▶ _Passage provided_
[Start of section]
[...]
Among the questions that the [Senate Finance Committee] chairman, Sen. Charles Grassley, R-Iowa, should pursue: Why wasn't Vioxx withdrawn from the market as early as 2000, when some researchers discovered that it doubled a patient's risk of suffering a heart attack? When Merck notified the FDA in 2000 of a potential problem, why didn't the agency quickly order a trial to assess the risks?
Also, in the face of mounting evidence that Vioxx caused harm, why did the FDA approve the drug for use in children in August, only a month before it was pulled from the market? And were Merck executives reluctant to confront the problem due to the company's reliance on the drug's worldwide annual sales of $2.5 billion?
Do you need some time to think about that one before you answer?
By blaming the FDA, the scientist also thrust a simmering debate about how effectively the federal agency protects consumers and who it really serves squarely into the American conscious.
[End of section]
▶ _Complete the following_
[a] According to the passage on Vioxx and the FDA, what were the drug's worldwide annual sales?
[b] Continue the passage about Vioxx and the FDA from the point where it ends.

▶ _Data extracts_
[Start of section]
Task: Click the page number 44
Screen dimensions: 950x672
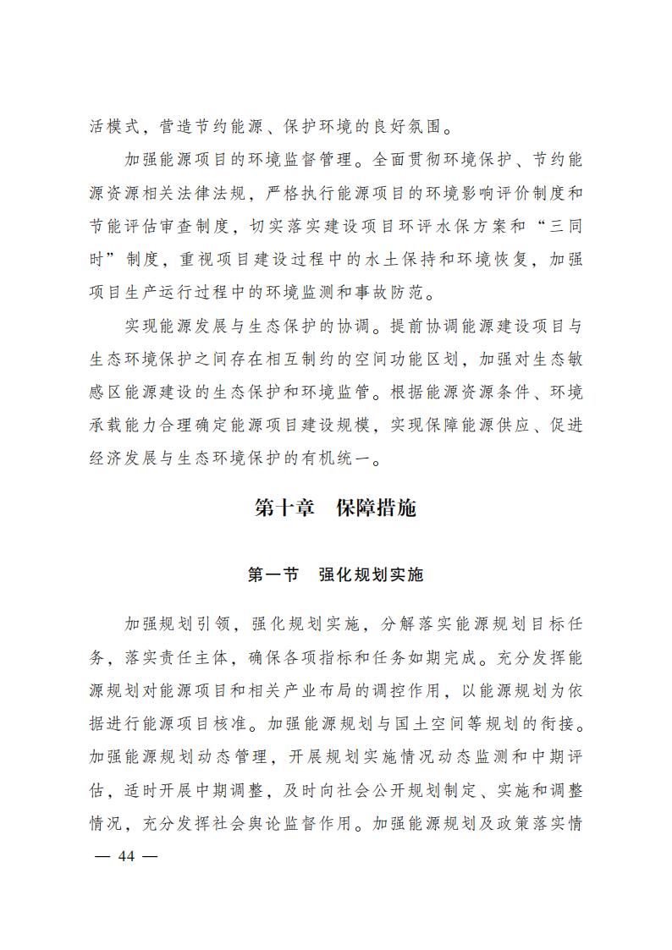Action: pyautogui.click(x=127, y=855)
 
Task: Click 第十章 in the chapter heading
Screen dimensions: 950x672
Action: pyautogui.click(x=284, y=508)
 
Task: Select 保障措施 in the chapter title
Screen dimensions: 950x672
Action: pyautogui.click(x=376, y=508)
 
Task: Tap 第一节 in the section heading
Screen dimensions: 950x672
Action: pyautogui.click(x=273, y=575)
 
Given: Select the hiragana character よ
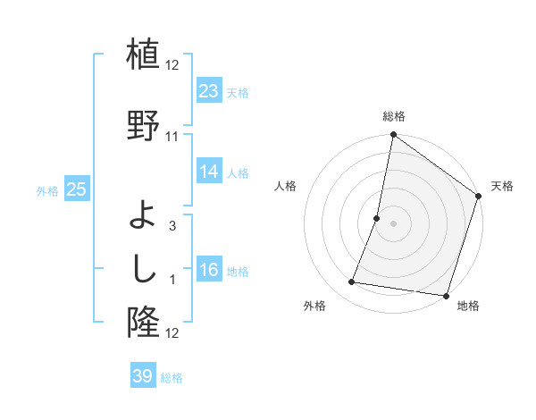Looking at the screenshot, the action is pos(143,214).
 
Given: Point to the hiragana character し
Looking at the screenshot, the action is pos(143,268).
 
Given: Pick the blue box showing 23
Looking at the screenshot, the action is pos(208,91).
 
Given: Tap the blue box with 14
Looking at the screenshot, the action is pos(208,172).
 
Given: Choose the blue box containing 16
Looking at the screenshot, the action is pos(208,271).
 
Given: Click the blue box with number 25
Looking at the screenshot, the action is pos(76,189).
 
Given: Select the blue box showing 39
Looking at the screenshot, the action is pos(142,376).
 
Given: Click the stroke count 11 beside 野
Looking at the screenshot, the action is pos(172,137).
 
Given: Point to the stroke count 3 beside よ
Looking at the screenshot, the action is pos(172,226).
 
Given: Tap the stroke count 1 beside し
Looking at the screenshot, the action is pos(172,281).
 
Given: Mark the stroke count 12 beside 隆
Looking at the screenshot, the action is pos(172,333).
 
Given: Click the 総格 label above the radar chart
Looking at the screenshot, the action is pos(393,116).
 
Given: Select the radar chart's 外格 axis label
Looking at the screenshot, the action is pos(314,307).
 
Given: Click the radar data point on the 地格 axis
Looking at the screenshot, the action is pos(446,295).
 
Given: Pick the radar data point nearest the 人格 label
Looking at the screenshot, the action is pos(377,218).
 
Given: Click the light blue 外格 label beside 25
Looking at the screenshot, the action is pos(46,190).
[End of section]
▶ _Replies_
[a] $2.5 billion

[b]
His explosive remarks -- he compared heart attacks allegedly caused by the Vioxx painkiller to "aircraft dropping from the sky" -- also now place the FDA under unprecedented pressure to overhaul how it regulates an industry that sells more than $200 billion worth of prescription drugs every year. One idea already gaining steam in Congress is to create an independent panel to oversee the agency's safety activities.
Everywhere we turn, when an agency is failing in its job, it seems our answer is to add more bureaucratic layers. Somehow, I don't think that's going to do what we want it to do. In this case, why don't we have an independent FDA? Isn't drug safety part of the FDA's mission? Why isn't that "independent"? Maybe that's where we need to focus.
Whoa, whoa, whoa, whoa, whoa. They want to start generating cash - so they want to push through approval. Ah, the disadvantages of privatization. Who could have imagined?